** Supplied records follows **

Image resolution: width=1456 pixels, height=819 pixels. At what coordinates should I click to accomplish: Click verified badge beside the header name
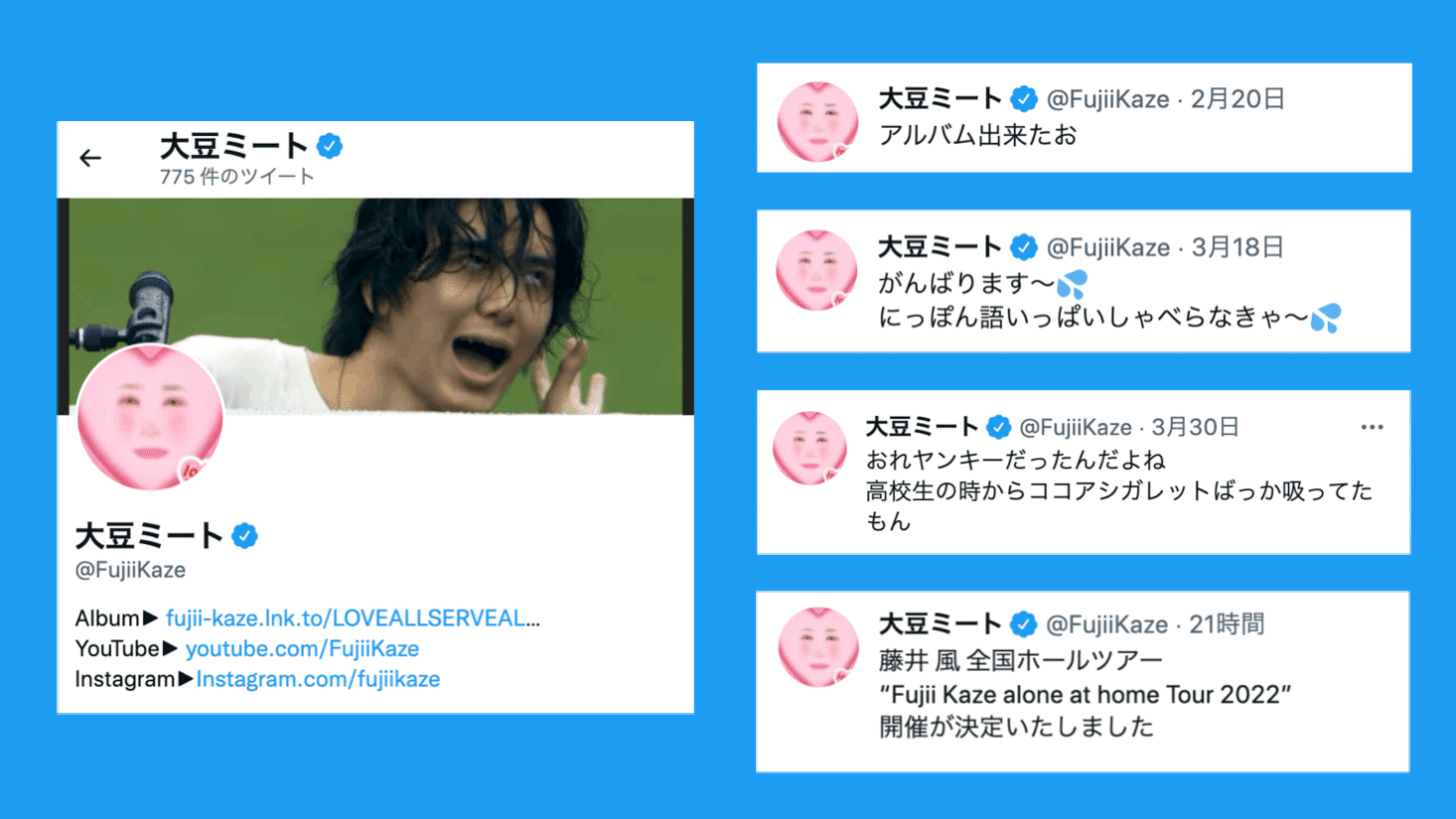330,147
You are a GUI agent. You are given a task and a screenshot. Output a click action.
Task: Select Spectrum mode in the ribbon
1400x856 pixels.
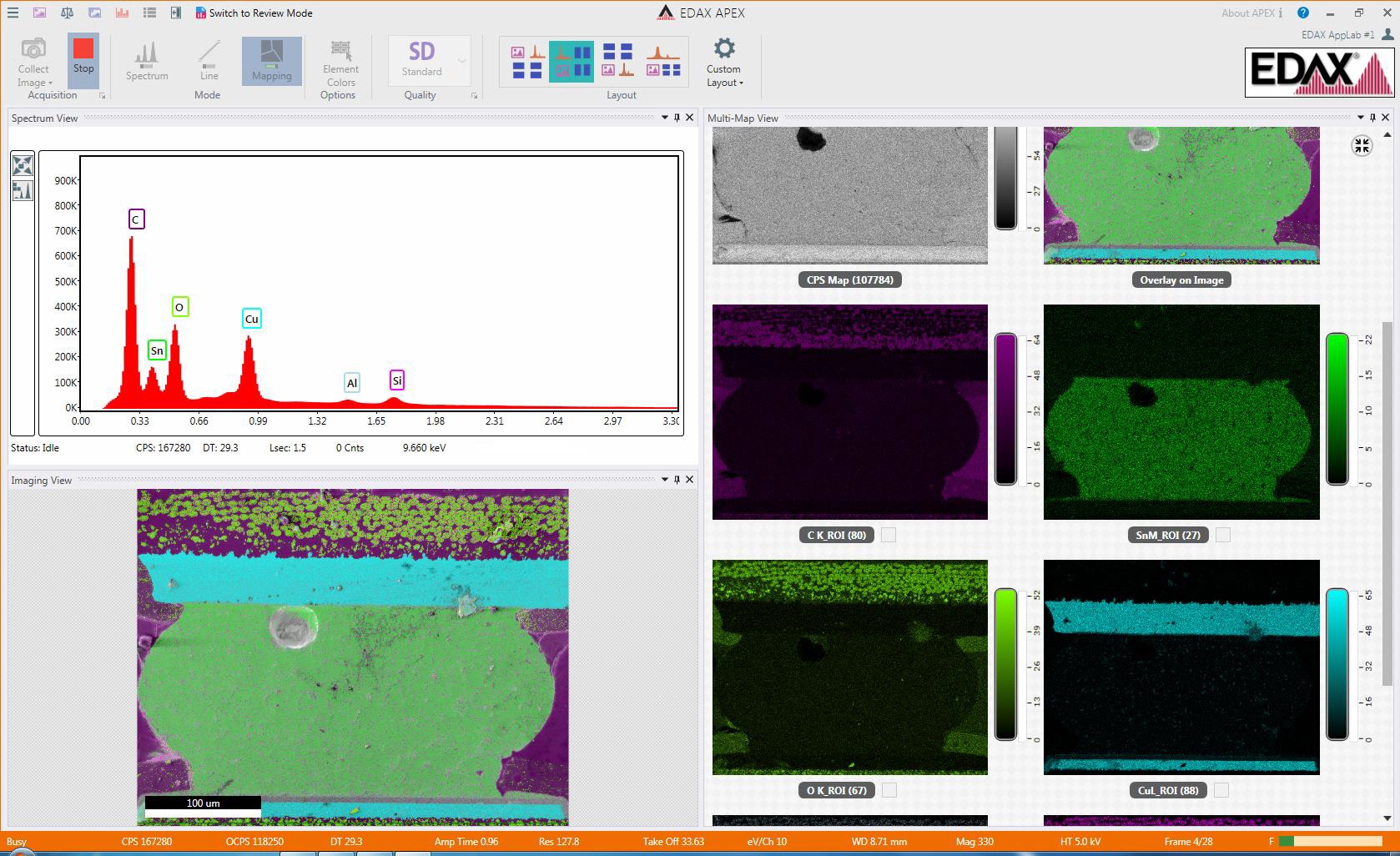(147, 61)
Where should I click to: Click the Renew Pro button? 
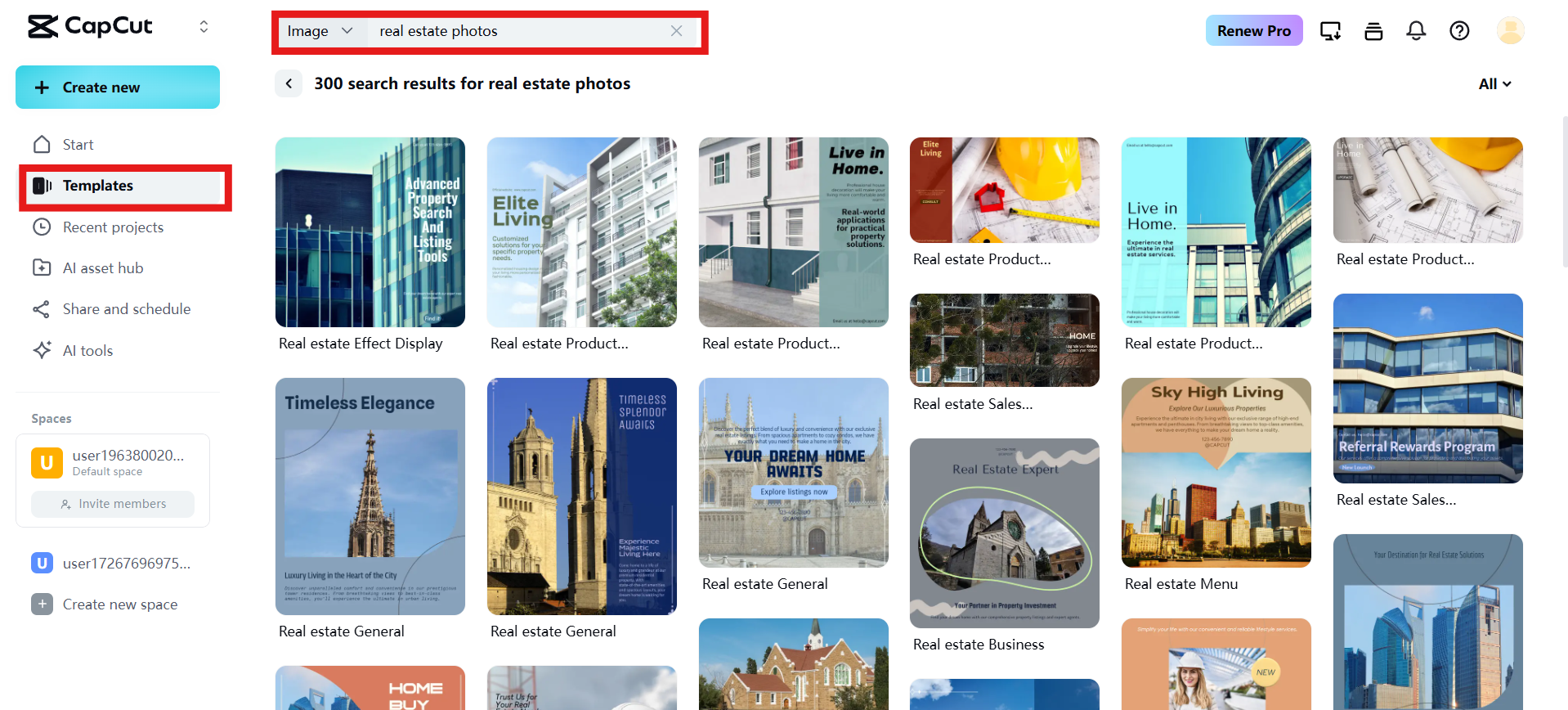(1253, 31)
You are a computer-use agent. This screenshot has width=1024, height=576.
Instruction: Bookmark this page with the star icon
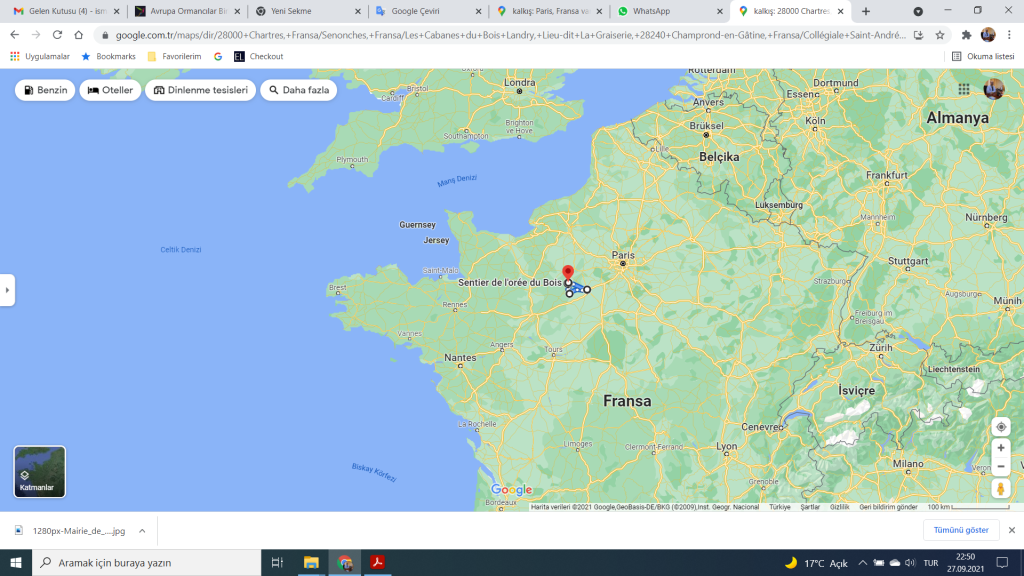pos(942,34)
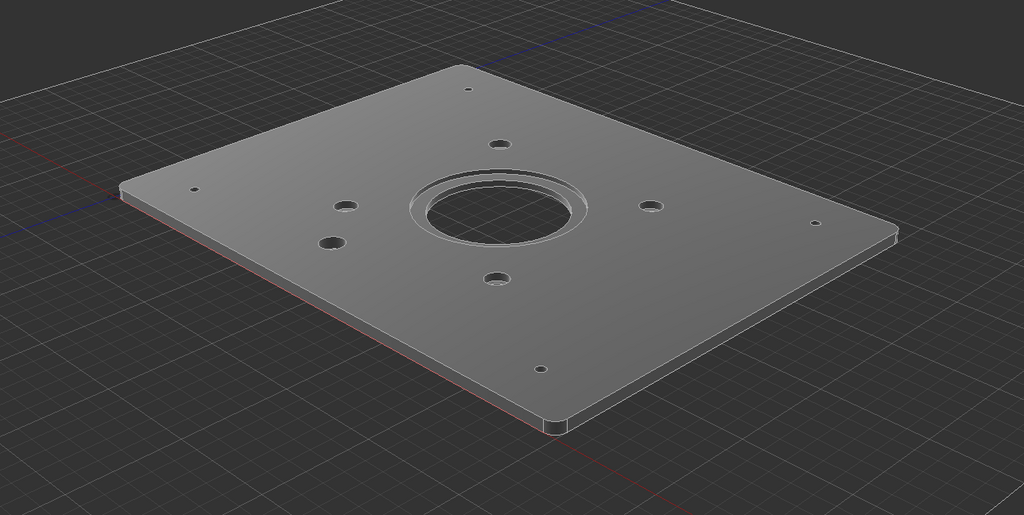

** End of Supplied records **

Prompt =
Which of the lines above hold the word "agent"? Copy each one.

Finished task =
You are a GUI agent. You are given a task and a screenshot. Output a click action.
You are a computer-use agent. This screenshot has width=1024, height=576.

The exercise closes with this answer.